A projection $\pi: \mathbb{R}^n \rightarrow \mathbb{R}^k$ defined by
$$ \pi (x) = \sum_{j=1}^k [x \cdot e_{i_j}]e_j $$
will push $\frac{\partial}{\partial x^{i_j}}$ to $\frac{\partial}{\partial y^{i_j}}$ under the differential $d\pi$. Let $y$ be the coordinate system $(y^{i_j})$ for $j=1, \dots k$. Consider:
$$ d\pi (\frac{\partial}{\partial x^{i_j}}) = \sum_{l=1}^k \frac{\partial y^{i_l}}{\partial x^{i_j}}\frac{\partial}{\partial y^{i_l}}$$
where $y = \pi (x)$ hence $y^l = x \cdot e_{i_l}= x^{i_l}$ and $\frac{\partial y^l}{\partial x^{i_j}}=\frac{\partial x^{i_l}}{\partial x^{i_j}} = \delta_{i_j,i_l} = \delta_{jl}$ thus,
$$ d\pi (\frac{\partial}{\partial x^{i_j}}) = \sum_{l=1}^k\delta_{jl}\frac{\partial}{\partial y^{i_l}} = \frac{\partial}{\partial y^{i_j}}$$
I think you want to identify $\frac{\partial}{\partial y^{i_j}}$ with $e_j$. Under that assumption I suppose your claim is true.

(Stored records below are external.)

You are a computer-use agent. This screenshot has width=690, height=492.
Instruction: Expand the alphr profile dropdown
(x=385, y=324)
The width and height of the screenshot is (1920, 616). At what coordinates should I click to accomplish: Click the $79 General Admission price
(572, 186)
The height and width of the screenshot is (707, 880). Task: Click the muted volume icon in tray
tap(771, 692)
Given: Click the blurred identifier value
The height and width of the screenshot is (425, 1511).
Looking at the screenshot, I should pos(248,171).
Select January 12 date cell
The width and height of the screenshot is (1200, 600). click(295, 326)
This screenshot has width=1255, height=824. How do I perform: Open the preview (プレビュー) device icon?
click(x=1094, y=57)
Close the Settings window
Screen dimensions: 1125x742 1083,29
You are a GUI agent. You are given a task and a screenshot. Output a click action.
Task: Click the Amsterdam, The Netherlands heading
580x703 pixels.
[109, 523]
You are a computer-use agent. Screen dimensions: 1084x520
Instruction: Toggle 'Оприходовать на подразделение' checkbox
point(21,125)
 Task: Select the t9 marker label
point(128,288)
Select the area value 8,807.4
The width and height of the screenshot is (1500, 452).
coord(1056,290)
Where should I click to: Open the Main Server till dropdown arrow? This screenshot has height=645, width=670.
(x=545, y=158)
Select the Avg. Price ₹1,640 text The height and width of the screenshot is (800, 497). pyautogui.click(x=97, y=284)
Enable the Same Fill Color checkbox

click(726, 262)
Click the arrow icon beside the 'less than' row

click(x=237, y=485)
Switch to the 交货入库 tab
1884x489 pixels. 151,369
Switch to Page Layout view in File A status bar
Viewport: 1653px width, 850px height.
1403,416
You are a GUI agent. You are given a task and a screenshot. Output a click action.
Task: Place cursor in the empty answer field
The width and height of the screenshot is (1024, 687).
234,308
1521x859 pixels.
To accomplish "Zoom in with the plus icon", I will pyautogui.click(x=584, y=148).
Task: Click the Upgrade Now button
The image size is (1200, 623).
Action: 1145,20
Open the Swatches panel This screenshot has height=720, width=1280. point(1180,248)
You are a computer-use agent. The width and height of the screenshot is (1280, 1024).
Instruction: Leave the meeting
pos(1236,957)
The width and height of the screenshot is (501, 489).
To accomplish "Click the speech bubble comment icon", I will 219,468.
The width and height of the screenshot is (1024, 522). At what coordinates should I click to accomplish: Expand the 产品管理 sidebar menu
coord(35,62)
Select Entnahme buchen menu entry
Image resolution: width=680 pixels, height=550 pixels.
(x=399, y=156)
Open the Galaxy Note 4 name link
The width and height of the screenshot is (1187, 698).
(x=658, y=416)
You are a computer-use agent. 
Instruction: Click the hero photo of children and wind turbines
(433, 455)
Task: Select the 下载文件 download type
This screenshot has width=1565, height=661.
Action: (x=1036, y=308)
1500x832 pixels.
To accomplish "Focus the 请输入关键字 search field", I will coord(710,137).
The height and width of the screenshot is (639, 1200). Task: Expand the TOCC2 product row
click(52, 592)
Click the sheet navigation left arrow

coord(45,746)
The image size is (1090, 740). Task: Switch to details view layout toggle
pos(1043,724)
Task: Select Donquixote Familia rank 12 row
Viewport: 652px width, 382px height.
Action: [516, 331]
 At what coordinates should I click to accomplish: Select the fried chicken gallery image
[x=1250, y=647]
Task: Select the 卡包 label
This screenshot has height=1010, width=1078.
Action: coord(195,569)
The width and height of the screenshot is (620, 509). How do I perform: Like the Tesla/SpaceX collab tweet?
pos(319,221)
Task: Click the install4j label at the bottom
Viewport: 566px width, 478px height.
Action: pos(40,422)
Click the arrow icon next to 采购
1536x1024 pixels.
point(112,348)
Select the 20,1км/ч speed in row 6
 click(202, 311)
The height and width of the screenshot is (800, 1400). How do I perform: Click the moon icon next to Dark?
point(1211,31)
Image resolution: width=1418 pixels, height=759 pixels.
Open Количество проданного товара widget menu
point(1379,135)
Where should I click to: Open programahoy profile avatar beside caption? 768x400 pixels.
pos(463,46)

On the other hand, if you wish to view that span as the copy of $\mathbb{R}^k$ embedded in $\mathbb{R}^n$ in the natural manner by setting the complement of the $x^{i_j}$ coordinates to zero then the span is literally accurate. However, I'm not sure what you intend so I wrote this post. I suppose, the formula for the embedded case is just
$$ \pi (x) = (0,...0,x^{i_1},0,...,0,x^{i_k},0,...0) \in \mathbb{R}^n. $$